» Extrait choisi

· · ·

Le jeune diplômé se retrouve aujourd’hui avec des possibilités diverses et variées de choix de carrière, mais en fonction du lieu d’exercice, du domaine, du public rencontré ou de l’établissement employeur, ses conditions de travail, son salaire, ses conventions, ses missions peuvent radicalement variées.
Comment s’y retrouver ? Comment s’adapter à la réalité du terrain le diplôme fraichement en poche? Comment « adapter notre technique aux nouvelles conditions » ?
La réalité que Freud n’avait pas pu anticiper, c’est l’arrivée de pôle emploi ! Car faute de réseau, démunis, ou non préparés à la réalité du marché du travail, certains jeunes diplômés se retournent vers le pôle emploi pour trouver de l’aide… ce qui n’arrange bien souvent rien à sa confusion et son malaise.
Je me rappelle de mon premier passage par pôle emploi : une gentille conseillère me reçu pour remplir un gros dossier que je savais déjà inutile, mais lorsqu’elle comprit que je cherchais un poste de psychologue, elle s’apitoya : « Laissez tomber, y’a pas de boulot ! Moi-même je suis psychologue, je n’ai jamais trouvé de travail alors aujourd’hui je suis conseillère à pôle emploi ! »
Pôle emploi c’est en effet un peu le fourre-tout pour psychologue, où l’on retrouve tout et n’importe quoi :
Un exemple parmi d’autre, l’offre 014XTNK du 8 avril 2014 de pôle emploi recrute à Châteauneuf sur Charente, dans un centre hospitalier, un psychologue diplômé BAC + 3 (?) devant réaliser : « des activités internes et externes, planifier des activités, accueillir le public, prendre en charge les personnes, tenir des entretiens, identifier et recenser les besoins de personnes, réaliser des bilans psychologiques, des synthèses de travail, des restitutions de bilans, réaliser des soins, faire de l’éducation thérapeutique, et accompagner pédagogiquement des étudiants et stagiaires, » etc. !
Tout cela payé au payé au SMIC…pour un CDD de 4 mois !

· · ·

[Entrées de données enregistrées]
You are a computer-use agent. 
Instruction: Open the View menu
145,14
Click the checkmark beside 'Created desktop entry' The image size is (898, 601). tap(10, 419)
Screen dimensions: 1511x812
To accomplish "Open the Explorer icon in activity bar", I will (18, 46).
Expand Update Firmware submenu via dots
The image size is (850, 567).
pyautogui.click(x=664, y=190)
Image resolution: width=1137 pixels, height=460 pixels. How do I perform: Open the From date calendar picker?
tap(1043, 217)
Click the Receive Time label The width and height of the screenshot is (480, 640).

· · ·

» Travail à faire
[A] Indiquez si les affirmations suivantes s'accordent avec l'extrait sur les jeunes psychologues et pôle emploi, en citant à l'identique les mots décisifs : (i) la conseillère de pôle emploi dit être elle-même psychologue ; (ii) l'offre du 8 avril 2014 propose un contrat à durée indéterminée ; (iii) cette offre émane d'un centre hospitalier situé à Châteauneuf sur Charente.
[B] Rédigez la suite de l'extrait sur les jeunes psychologues et pôle emploi, à partir de sa dernière phrase.

» Corrigé
[A]
(i) Oui : « Moi-même je suis psychologue, je n’ai jamais trouvé de travail ».
(ii) Non : « pour un CDD de 4 mois ».
(iii) Oui : « recrute à Châteauneuf sur Charente, dans un centre hospitalier ».

[B]
Bien heureusement, je ne suis pas attardée au pôle emploi dans cette confusion totale, car le travail de psychologue se situe au-delà de cette réalité : il est avant tout un désir et une passion. Le métier s’invente et se construit dans le partage, les réseaux, l’échange. Ce métier de psychologue est d’abord un métier de rencontres avec l’Autre : le patient et son désir, mais aussi rencontres avec les paires dans un réseau et un travail de pensée. La triste réalité institutionnelle et les « galères » professionnelles ne doivent pas prendre le pas sur le travail clinique et la rencontre singulière. Aujourd’hui, les jeunes psychologues doivent faire preuve de créativité et de ressources pour réinventer chaque jour la pratique au cœur de la rencontre clinique.
Nous allons donc rencontrer trois professionnelles bien ancrées dans la réalité clinique/professionnelle qui ont justement su « adapter leurs techniques à ces nouvelles conditions» et qui vont maintenant tenter de répondre à nos interrogations pour cette deuxième table ronde intitulée « Cauchemars, écueils et espoirs : s’installer dans la pratique ».
Bibliographie :
– S. Freud (1918) « Les voies de la thérapie psychanalytiques » in La technique psychanalytique.
– Alain Paineau (Octobre 2004), « Métier : psychologue » ou « Métiers de la psychologie » ? Atelier du congrès de 2005 de la SFP.
– « Psychologues et Psychologies », (février 2002), Bulletin du Syndicat National des psychologues (SNP), supplément n° 162
iS. Freud (1918) “Les voies de la thérapie psychanalytiques” in La technique psychanalytique, p.167
ii Lire à ce sujet : Alain Paineau, Octobre 2004 , « Métier : psychologue » ou « Métiers de la psychologie » ? Atelier du congrès de 2005 de la SFP.